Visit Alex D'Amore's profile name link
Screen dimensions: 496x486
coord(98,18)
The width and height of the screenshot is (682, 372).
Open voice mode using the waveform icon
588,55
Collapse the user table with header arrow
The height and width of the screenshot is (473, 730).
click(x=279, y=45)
...
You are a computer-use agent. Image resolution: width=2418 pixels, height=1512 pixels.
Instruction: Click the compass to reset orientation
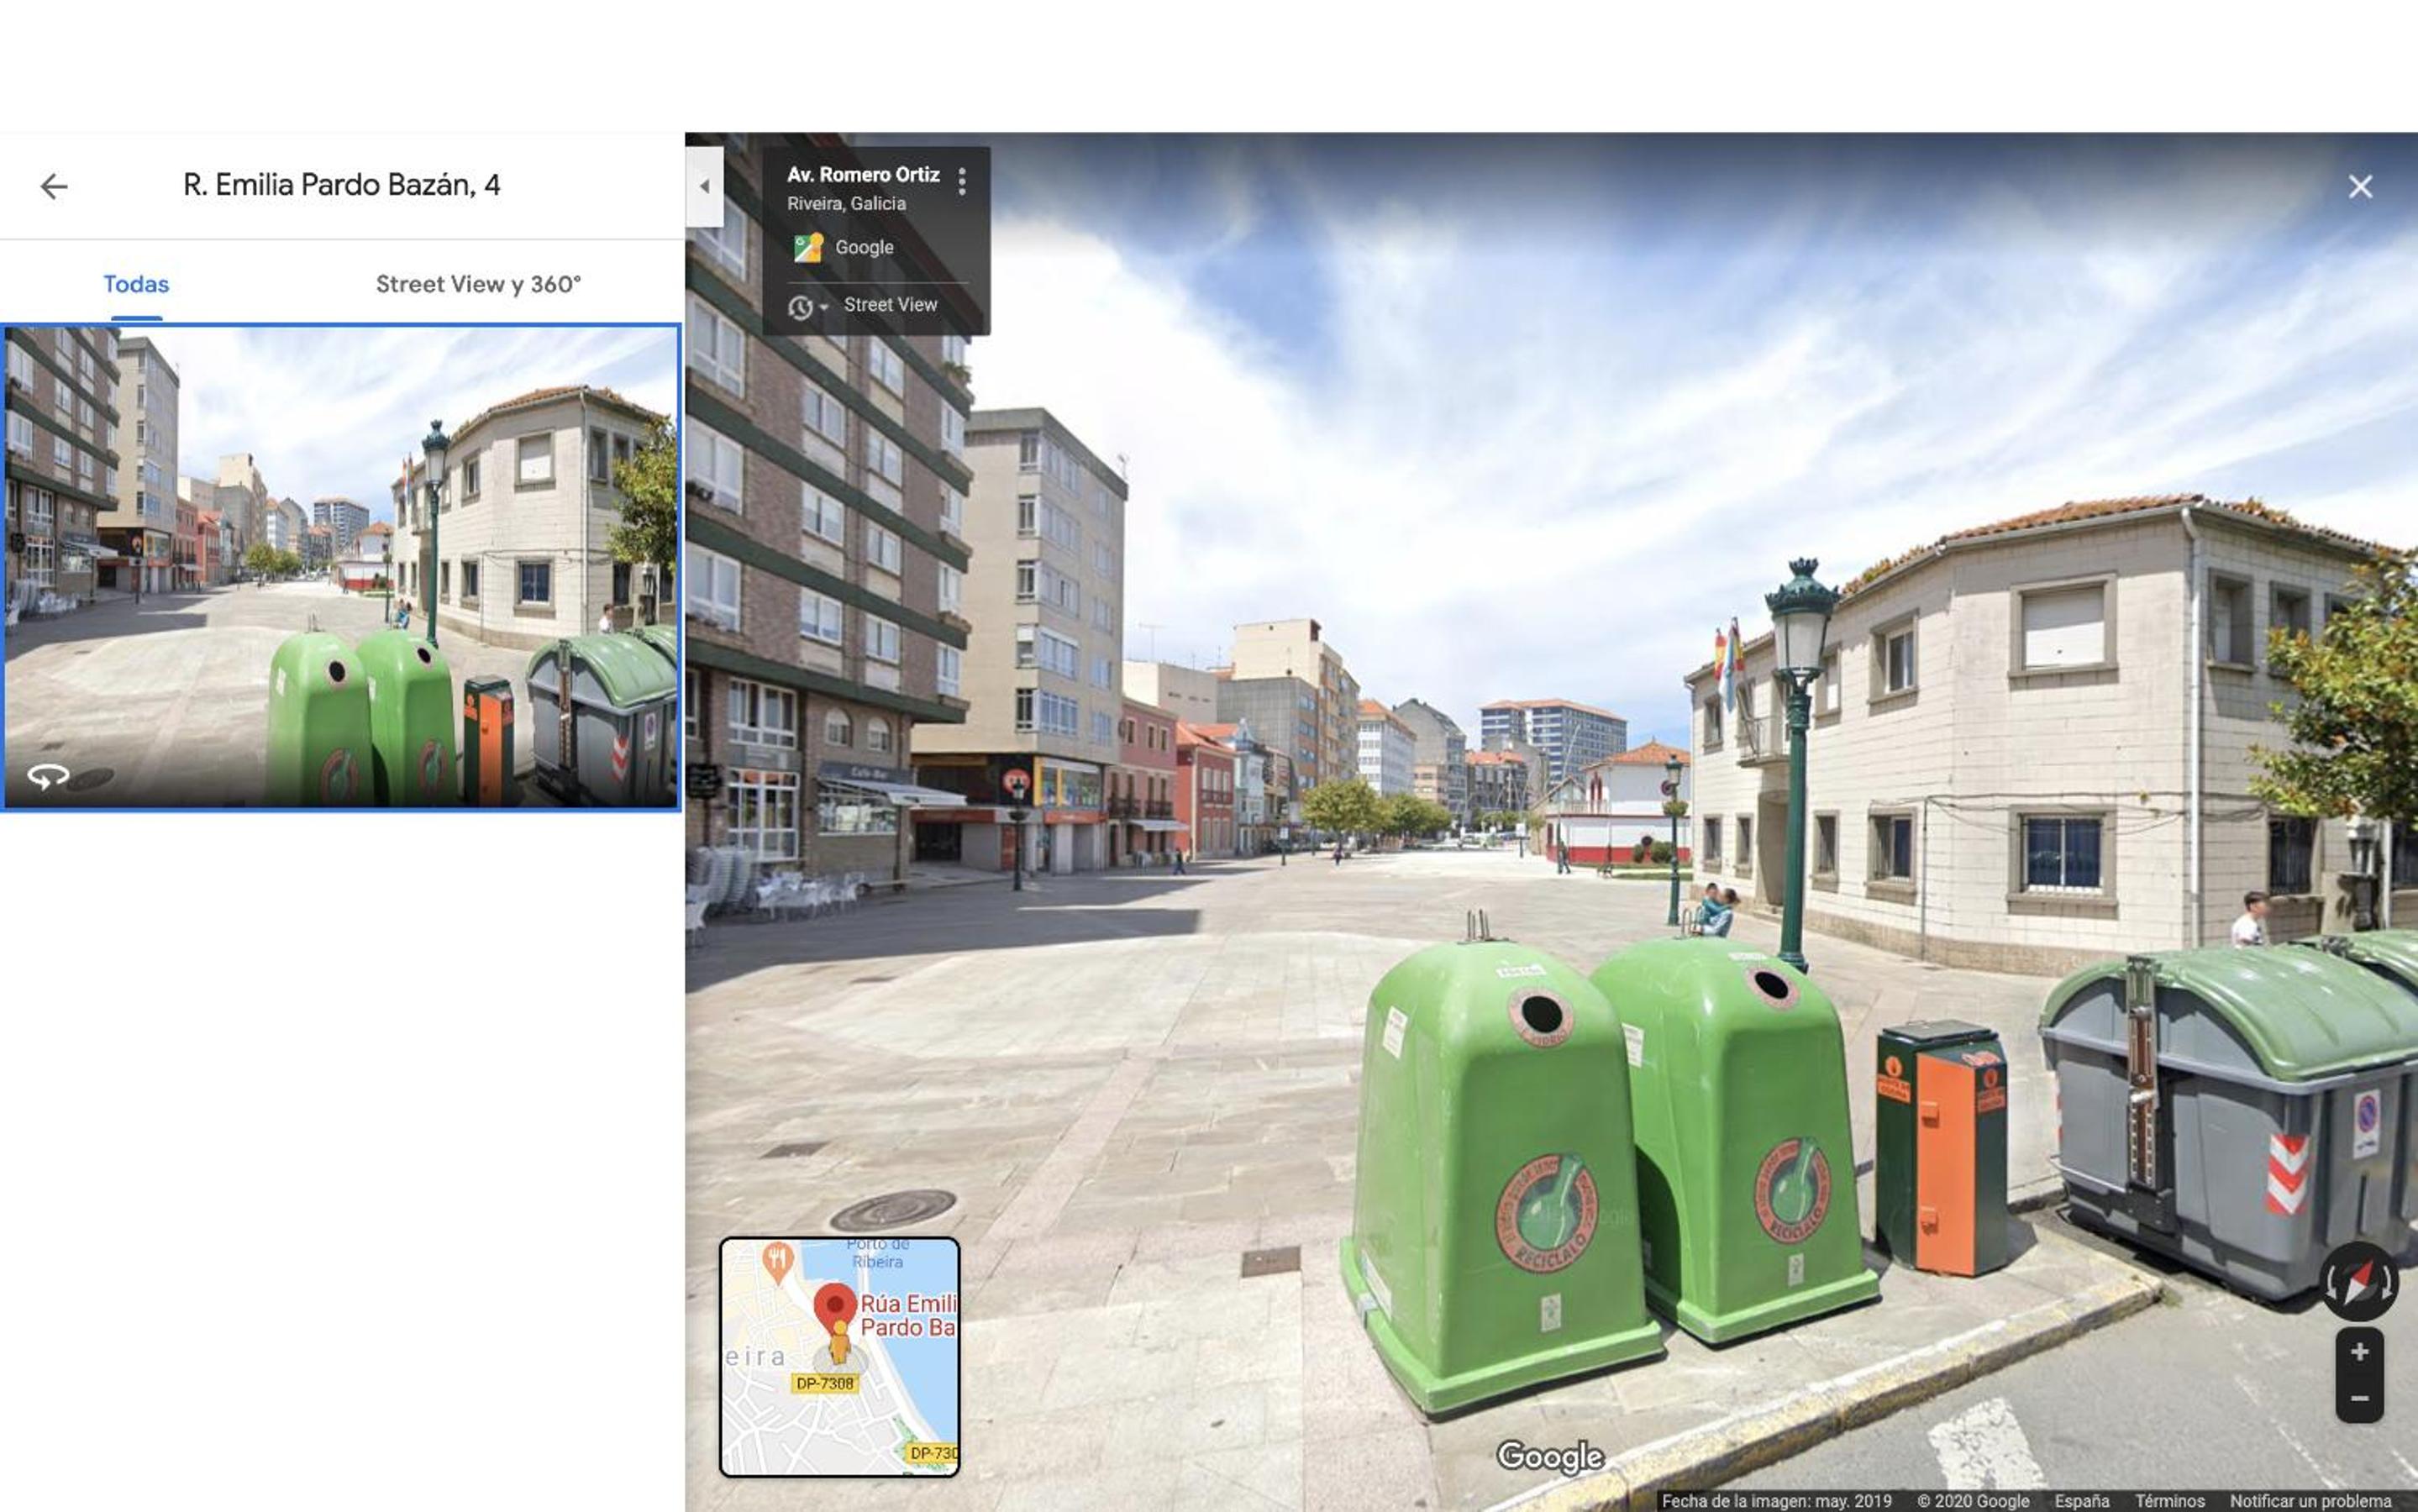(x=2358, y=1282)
* * *
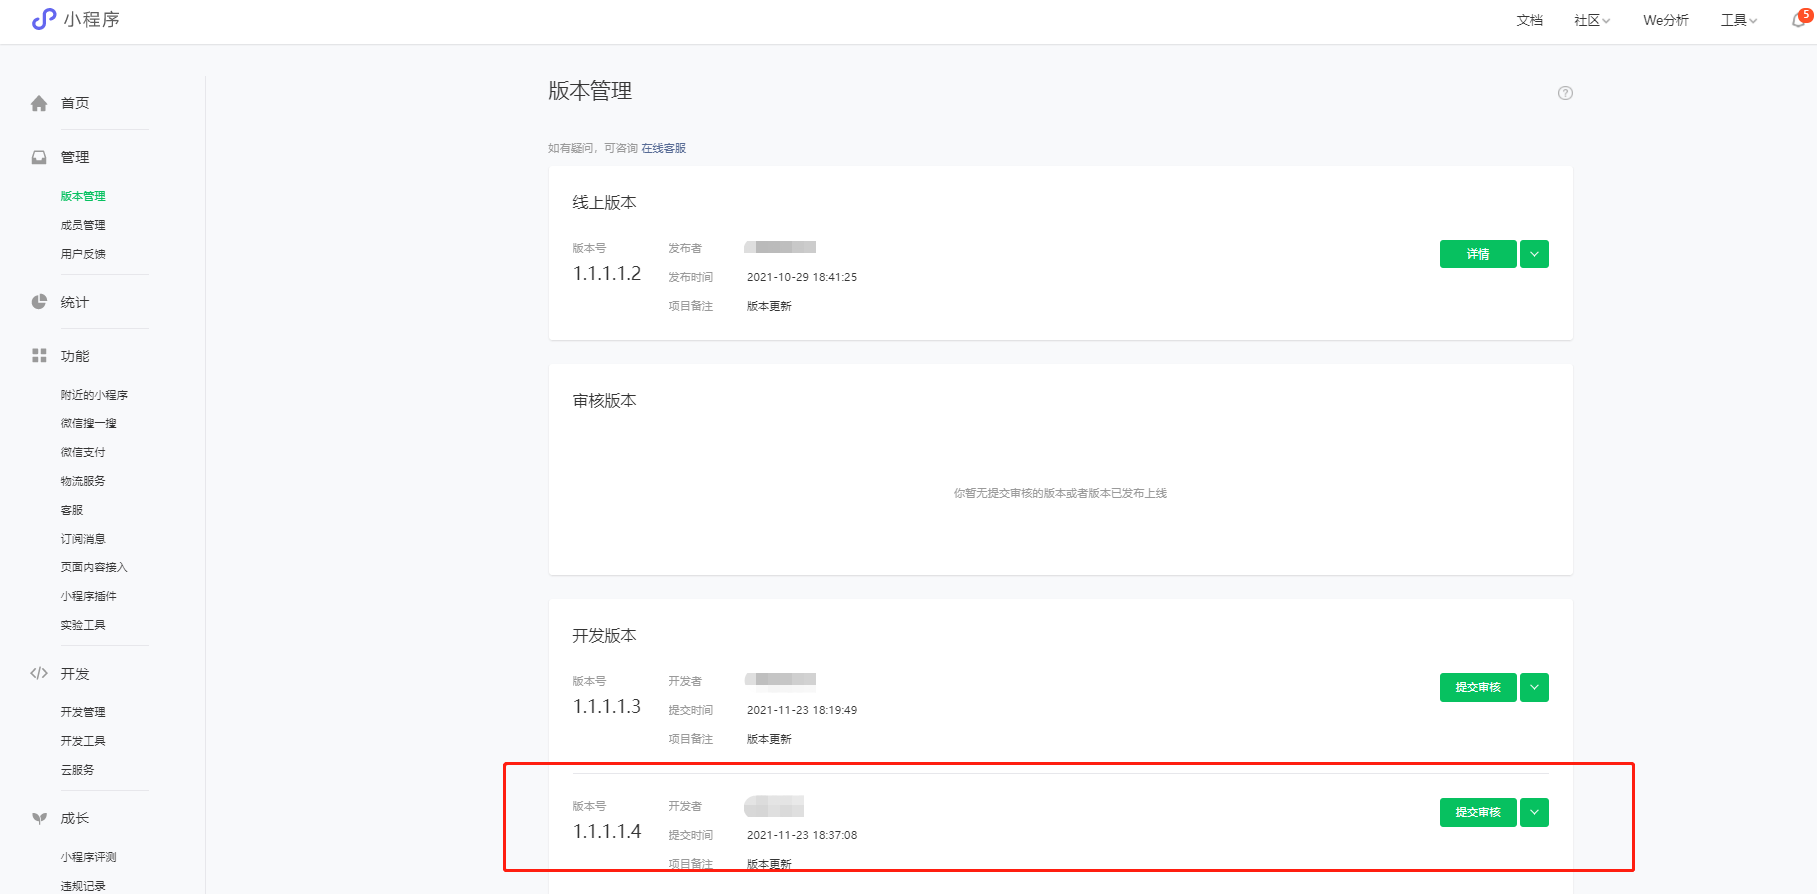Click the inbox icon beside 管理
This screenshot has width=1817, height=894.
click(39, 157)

=== Problem statement ===
Return the listing lines starting at the line containing "Click the inbox icon beside 管理" and ending at the line containing "click(39, 157)", character for character, with the pictures left out.

=== Result of this exercise ===
Click the inbox icon beside 管理
This screenshot has width=1817, height=894.
click(39, 157)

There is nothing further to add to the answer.